Forty-seven patients have participated in the vaccine trial thus far, with some of them receiving the real vaccine and others receiving a placebo. Though doctors who are conducting the trials do not know which patients are receiving which treatment, the relative reduction in attacks in the group overall has led them to be optimistic that when the double-blind barrier is removed, that the success of the vaccine will be impressive.
According to Achiron, “our goal is to vaccinate patients at the beginning of their disease hoping to prevent the advance of the disease and the crippling condition that can result.”
Cohen is cautious about drawing conclusions and raising false hopes. “Only when we discover who among the patients is getting the vaccine and who is getting the placebo will we be able to assesses absolutely the precise influence of the vaccine.”
He said that the international medical community is watching carefully: “It’s still not a mainstream treatment. I think, however, that that could change if the data from the double-blind studies comes out positive, and can stand up to the scrutiny of the FDA in the United States.”
He is excited about the potential for this approach. If it works, it can provide an answer to several so-called “orphan diseases” which are so rare that the pharmaceutical industry has decided it is not cost-effective to develop drugs to address.
“Even people with rare diseases, could have their own T-cells work safely and effectively to fight their illness. This could have a profound influence on health care in the long term, it is an extremely affordable approach to fighting disease – and I’m proud to say that it comes from Israel.”
He says that Israel in general, and the Weizmann Institute in particular, have proved to be an ideal environment in which to pursue scientific research that involves thinking in a way that is different from conventional medical wisdom.
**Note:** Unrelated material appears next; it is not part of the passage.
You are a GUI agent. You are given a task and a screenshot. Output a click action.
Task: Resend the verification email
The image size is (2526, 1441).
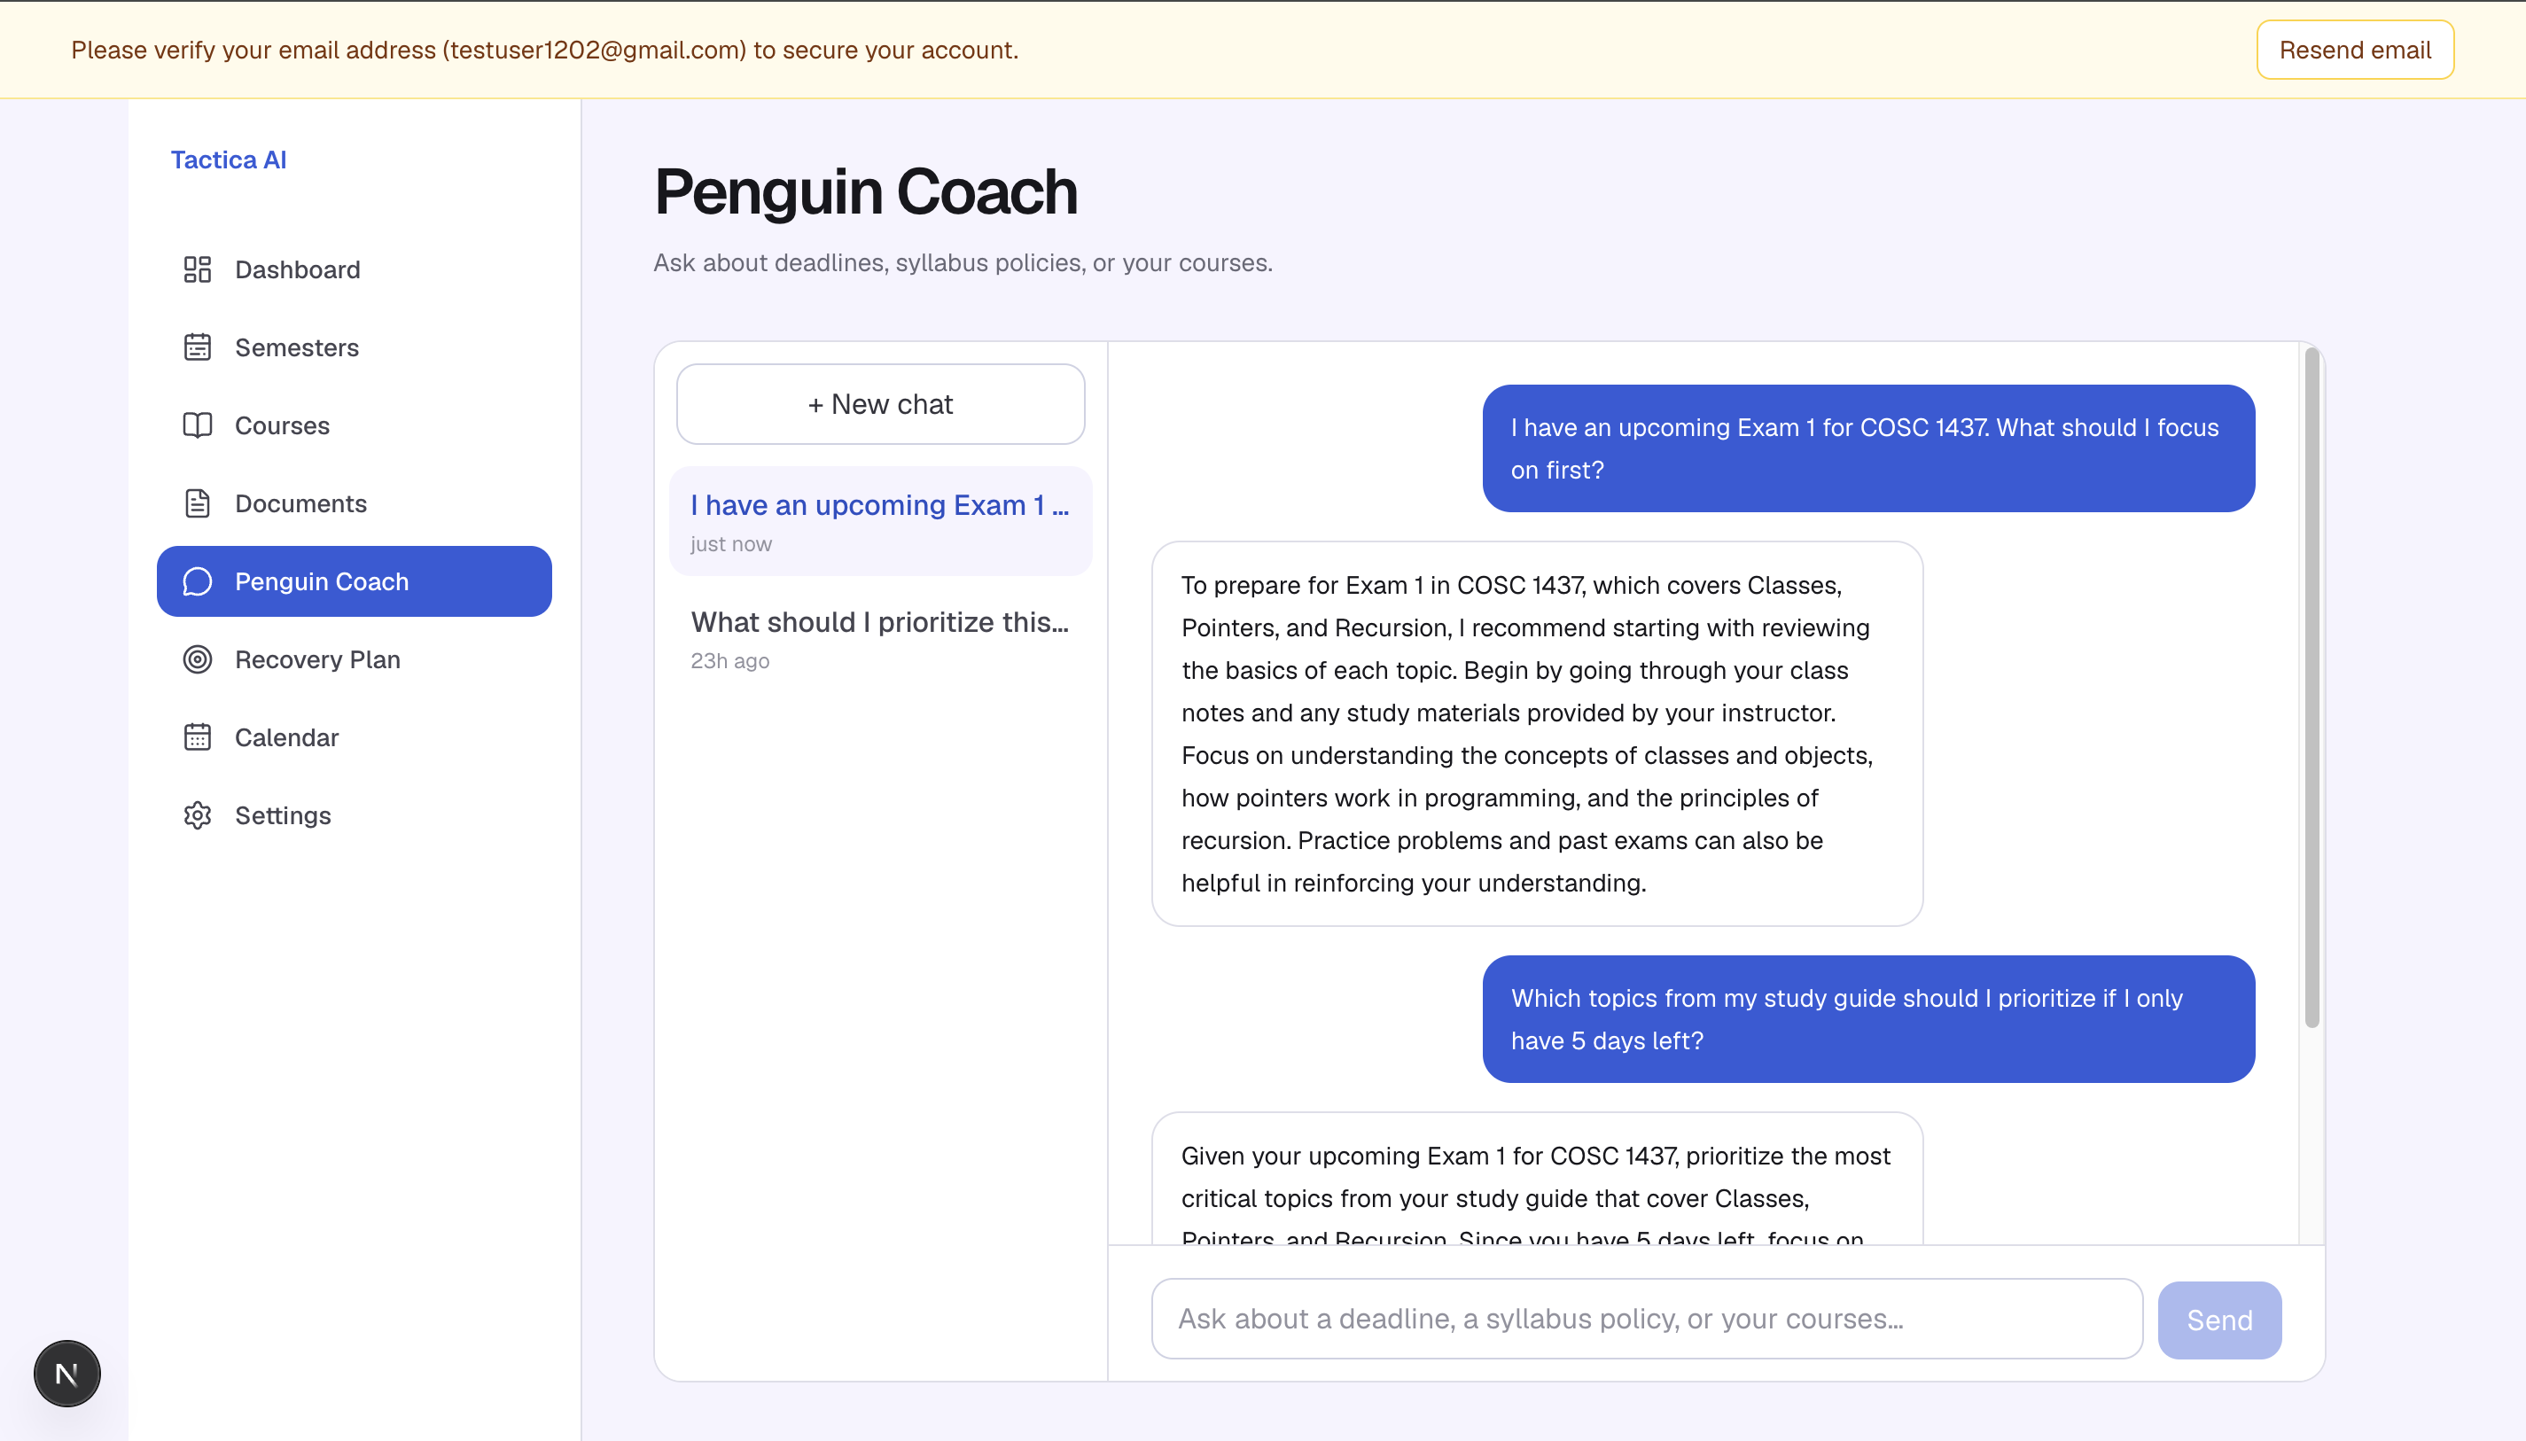coord(2355,49)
“We progressed because we exist beyond the pressures for conformity that you have in the US… there is an advantage in being out here by ourselves. In the US there is a lot of pressure and publicity, colleagues continually looking at your work, frequent meetings,” he said.
He is exploring Israel’s potential on a grand scale in his new job as director of the newly established National Institute of Biotechnology in the Negev, or NIBN, associated with Ben-Gurion University in Beersheva. The Israeli government has pledged $30 million toward the NIBN’s $90 million research fund, part of a $3.6 billion, 10-year plan to develop the Negev region.
“What we have in Israel is a much better atmosphere for interdisciplinary collaboration and exchange of ideas. It’s much easier to talk to people in other fields. At Weizmann I share students with physicists, chemists, and mathematicians. It is easy to talk to people here; everyone is free and generous with their ideas. There is a feeling that we are a small country and we have to pull together – and we do.”